En 2004, David Bouvier succède à Claude Calame comme Professeur ordinaire de langue et littérature grecques. Durant ces années comme titulaire de la chaire de grec, son enseignement, tout en accordant toujours une place centrale à la langue, se nourrit de ses recherches sur des thématiques et des auteurs qui depuis toujours lui tiennent particulièrement à cœur: la guerre et la mémoire d’une part; Homère bien sûr, mais aussi Platon, auxquels s’ajoute la voix féminine de Sappho, d’autre part. Tout en restant fidèle à ses thématiques et auteurs de prédilection, David Bouvier s’ouvre à de nouveaux questionnements et de nouvelles approches, qu’il s’agisse de l’histoire de la réception ou des humanités numériques. Avec Danielle Van Mal Maeder, il met ainsi sur pied des enseignements réguliers centrés sur la réception de la littérature antique. Par ailleurs, il dirige entre 2017 et 2021 un projet du FNS intitulé « Le devenir numérique d’un texte fondateur: l’Iliade et le Genavensis Graecus 44 »; le projet conduit à l’élaboration de l’« Iliadoscope », outil numérique permettant diverses opérations d’analyse grammaticale et de comparaison entre les différentes composantes textuelles du manuscrit: le texte de l’Iliade lui-même, une paraphrase interlinéaire en prose byzantine et de nombreuses scholies marginales. Soucieux de la relève, il dirige ou co-dirige de nombreuses thèses, dont sept sont soutenues entre 2011 et 2018.

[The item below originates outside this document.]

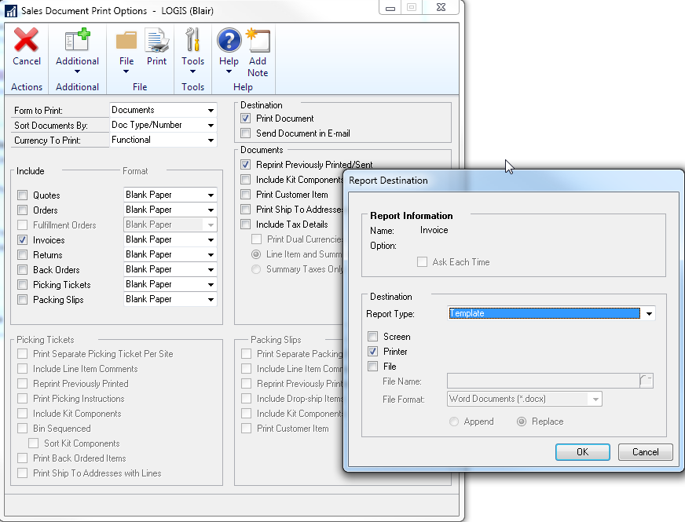The image size is (685, 522).
Task: Click the Help question mark icon
Action: [229, 40]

David Bouvier s’investit également dans des collaborations internationales régulières, au sein des réseaux PARSA (Pôle alpin de recherche sur les sociétés antiques), CorHaLi (chercheur·se·s et étudiant·e·s de Cambridge, Cornell, Harvard, Lausanne, Lille, Princeton et Paris) et plus récemment Orality and Literacy in the Ancient World, avec à la clé l’organisation de plusieurs colloques. Cette activité internationale l’amène à enseigner comme professeur invité à l’École des hautes études en sciences sociales (2012) et à l’Université de Pise (2021).
Durant ces quelques trois décennies à l’UNIL, dont dix-huit ans comme Professeur ordinaire, David Bouvier s’est montré un enseignant et un collègue peu sensible aux hiérarchies institutionnelles, sachant cultiver le dialogue et la bienveillance, témoignant d’une curiosité intellectuelle jamais prise en défaut. Toujours soucieux de faire dialoguer l’Antiquité et le présent, ses derniers travaux révèlent un penseur attentif au contexte politique et culturel qui conditionne son activité. Il est l’époux de Valentina Calzolari, professeure d’études arméniennes à l’Université de Genève.